Dismembered Technique
- Expose — incise the line of Toldt and reflect the colon medially (divide the splenocolic ligament on the left; kocherize the duodenum on the right); open Gerota's at its medial border and identify the ureter (the gonadal vein is a landmark), mobilising it to the pelvis while preserving the adventitia. A hitch stitch through the abdominal wall retracts the pelvis.
- Transect and spatulate — divide the UPJ superolateral to inferomedial, leaving the obstructed flap on the ureter as a handle; spatulate laterally 1.5–2 cm (do not spiral). Excise a redundant pelvis, avoiding the calices.
- Anastomose and stent — start the posterior anastomosis at the inferior ureteral apex to the dependent pelvis with running 4-0 monocryl; pass a double-J stent antegrade (over a guidewire, distal position confirmed by flexible cystoscopy), then complete the anterior anastomosis. Drop the pressure to 5 mm Hg to check hemostasis, lay Gerota's/fat over the repair, and place a JP drain.
Variations
- Fenger (non-dismembered) — a short narrowing closed Heineke-Mikulicz-style over a stent.
- Crossing vessel — most crossing vessels do not cause obstruction (consider intrinsic causes too), but a culprit vessel is treated by dismembered pyeloplasty with ventral translocation of the UPJ — not endopyelotomy (hemorrhage risk).
- Transmesocolic — for thin/pediatric patients with a very dilated pelvis (and malrotated/horseshoe kidneys): dissect the UPJ through a mesenteric window without mobilising the colon.
- R-LESS — single-site (GelPoint) pyeloplasty gives better cosmesis with equal success.
Postoperative Care
- Minimally invasive — ambulate, remove the Foley on POD 1 and the JP drain before discharge if output is low (< 60 mL/8 h), discharge ~POD 1, and remove the stent at 4–6 weeks; obtain a MAG3/Lasix renogram at 3 and 6 months, then yearly for ≥ 2 years.
- Open — minimise IV fluids (excess diuresis promotes leak), keep a urethral catheter early, and remove the Penrose when drainage is minimal (usually 1–2 days). Ultrasound at 1 month excludes a urinoma; hydronephrosis often takes > 6 months to improve, so confirm success with diuretic renography at 3–6 months. Failures after 2 years are unusual.
Complications
- Anastomotic/urinary leak is the commonest early complication — manage stepwise (advance the Penrose, then a ureteral stent, then a Foley); a symptomatic urinoma needs percutaneous drainage, but most leaks heal in 1–2 weeks.

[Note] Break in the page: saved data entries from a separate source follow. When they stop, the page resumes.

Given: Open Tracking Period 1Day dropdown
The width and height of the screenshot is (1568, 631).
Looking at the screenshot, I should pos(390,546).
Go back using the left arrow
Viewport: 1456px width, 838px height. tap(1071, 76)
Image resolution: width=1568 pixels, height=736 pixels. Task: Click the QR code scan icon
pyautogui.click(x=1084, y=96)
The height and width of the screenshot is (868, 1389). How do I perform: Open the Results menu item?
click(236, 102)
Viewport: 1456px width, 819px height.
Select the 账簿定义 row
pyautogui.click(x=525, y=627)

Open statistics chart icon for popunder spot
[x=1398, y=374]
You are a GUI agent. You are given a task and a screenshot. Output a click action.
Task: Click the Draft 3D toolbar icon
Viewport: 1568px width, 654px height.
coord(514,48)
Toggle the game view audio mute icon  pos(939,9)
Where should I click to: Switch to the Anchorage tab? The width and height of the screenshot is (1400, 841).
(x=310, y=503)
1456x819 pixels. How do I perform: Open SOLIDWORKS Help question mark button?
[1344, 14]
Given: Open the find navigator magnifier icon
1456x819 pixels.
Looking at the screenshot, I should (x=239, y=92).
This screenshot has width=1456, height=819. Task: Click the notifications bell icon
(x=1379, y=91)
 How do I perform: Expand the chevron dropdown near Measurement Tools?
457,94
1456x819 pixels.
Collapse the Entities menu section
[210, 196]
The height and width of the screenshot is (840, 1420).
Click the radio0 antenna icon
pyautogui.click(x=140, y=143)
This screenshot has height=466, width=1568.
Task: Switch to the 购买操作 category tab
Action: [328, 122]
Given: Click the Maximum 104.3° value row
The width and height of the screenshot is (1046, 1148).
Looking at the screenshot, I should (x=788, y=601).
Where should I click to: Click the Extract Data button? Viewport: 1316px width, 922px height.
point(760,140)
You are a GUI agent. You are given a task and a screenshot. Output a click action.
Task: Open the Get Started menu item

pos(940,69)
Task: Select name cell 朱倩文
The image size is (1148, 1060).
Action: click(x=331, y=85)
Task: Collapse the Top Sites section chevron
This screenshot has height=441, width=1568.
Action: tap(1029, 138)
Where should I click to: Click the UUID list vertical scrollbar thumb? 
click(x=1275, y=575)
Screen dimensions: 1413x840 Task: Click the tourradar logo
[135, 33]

- Recurrent UPJ obstruction (~4–5%) — from a missed/mishandled crossing vessel, a non-dependent anastomosis, an unreduced kinking pelvis, or anastomotic stricture; managed by repeat pyeloplasty (a salvage robotic/laparoscopic repair now outperforms endopyelotomy) or ureterocalicostomy.
- Minimally invasive series — intra-operative complications ~2% (accessory-vessel ligation, lost needle, hypercarbia, a cut stent, bowel injury, port hemorrhage) and post-operative complications ~14% (urine leak, hematoma, colon injury, stones).